The start of what could be the most meaningful week remaining of this year has been one favouring haven assets. Although they were off their intraday lows when this report was written, stocks initially fell sharply with all the major US indices breaking below last week’s ranges. Meanwhile crude oil prices extended their post-OPEC drop amid growing supply concerns, while the likes of the Japanese yen, Swiss franc and gold all gained ground as the dollar sold off. Even the euro managed to push higher in the dollar’s slipstream as Donald Trump’s latest criticism of the Federal Reserve ahead of Wednesday’s FOMC rate decision weighed on the greenback. Overall, the markets continue to remain in a “risk on, risk off” environment – more of the latter and less so of the former – as market participants weigh the impact of slower economic growth against an outlook for slightly less tighter monetary conditions than was the case previously.
Dovish hike on the cards
The Fed’s rate decision is this week’s major risk event and it is almost safe to say that nothing else will matter. Obviously, something unexpected may come out which will make me eat my words, but as far as scheduled events are concerned, I just don’t think they will have any meaningful impact on the markets as much as the Fed’s meeting will likely have. Investors are expecting to see a dovish rate hike from the Fed – a rate rise, accompanied by a statement that provides an outlook for slower rate increases for the foreseeable future, compared to the central bank’s assessment in September.
Growth concerns mount
Part of the reason why the market is becoming convinced that the Fed will signal a pause in its hiking cycle is evidence of slower economic expansion in major trading partners of the US. The recent emerging market currency crises, trade tariffs and political uncertainties have been factors weighing on consumer and business spending. Investors are concerned that the weakness in foreign demand will hurt the US economy and discourage the Fed from raising rates further.
Trump surprised Fed “is even considering” raising rates
Also weighing on interest rate expectations is, US President Donald Trump’s persistent criticism of the Federal Reserve. Mr Trump is surprised that the US central bank “is even considering” raising interest rates again this week. In a tweet, he said: “It is incredible that with a very strong dollar and virtually no inflation, the outside world blowing up around us, Paris is burning and China way down, the Fed is even considering yet another interest rate hike. Take the Victory!” Interestingly, Mr Trump apparently only becomes vocal about the Fed rate hikes during times of stock market turmoil.

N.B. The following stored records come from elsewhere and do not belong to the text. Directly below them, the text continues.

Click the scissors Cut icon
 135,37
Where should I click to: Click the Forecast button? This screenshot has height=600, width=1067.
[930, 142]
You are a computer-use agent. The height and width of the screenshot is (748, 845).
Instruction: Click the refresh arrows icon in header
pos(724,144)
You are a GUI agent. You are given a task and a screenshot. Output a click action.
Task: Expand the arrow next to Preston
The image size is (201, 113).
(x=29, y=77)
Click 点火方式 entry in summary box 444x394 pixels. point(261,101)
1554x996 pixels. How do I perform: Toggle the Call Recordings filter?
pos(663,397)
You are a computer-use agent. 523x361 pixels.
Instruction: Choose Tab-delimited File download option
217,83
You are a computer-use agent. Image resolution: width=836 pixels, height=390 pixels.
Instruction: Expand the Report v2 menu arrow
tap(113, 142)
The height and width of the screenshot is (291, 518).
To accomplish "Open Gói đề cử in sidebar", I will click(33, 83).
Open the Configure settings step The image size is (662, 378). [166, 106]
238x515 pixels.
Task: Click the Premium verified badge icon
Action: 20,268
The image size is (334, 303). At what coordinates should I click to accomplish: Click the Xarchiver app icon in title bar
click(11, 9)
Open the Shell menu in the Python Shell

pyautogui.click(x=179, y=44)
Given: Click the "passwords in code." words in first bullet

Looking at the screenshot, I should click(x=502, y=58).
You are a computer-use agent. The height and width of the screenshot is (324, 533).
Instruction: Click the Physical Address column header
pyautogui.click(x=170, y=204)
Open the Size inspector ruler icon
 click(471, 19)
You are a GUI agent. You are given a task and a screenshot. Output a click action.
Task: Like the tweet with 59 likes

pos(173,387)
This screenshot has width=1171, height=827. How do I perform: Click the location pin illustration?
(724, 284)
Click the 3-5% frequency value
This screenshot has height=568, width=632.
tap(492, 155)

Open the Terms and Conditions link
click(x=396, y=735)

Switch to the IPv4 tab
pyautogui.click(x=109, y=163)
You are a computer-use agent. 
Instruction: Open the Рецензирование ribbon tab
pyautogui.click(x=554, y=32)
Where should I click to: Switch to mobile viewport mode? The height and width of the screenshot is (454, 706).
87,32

EUR/USD 1.15 on the cards?
With the ECB meeting out of the way, the EUR/USD is still holding above that long-term 1.13 support level (see the monthly in the inset) despite the central bank sounding overall more dovish than expected last week. Thus, if the Fed now turns out to be also more dovish than expected, then the EUR/USD exchange rate could spike higher. In fact, looking at the yield difference between US and German 10-year government debt, the risks are skewed to the upside. This yield spread has been putting in short-term higher highs, in favour of German yields. Given the historical relationship between the EUR/USD and the yield spread, the positive divergence we are seeing here does indeed suggest that the exchange rate has some catching up to do. Thus, we expect the EUR/USD to break higher in the coming days. We would be wrong, however, if the EUR/USD were to close decisively below 1.1300.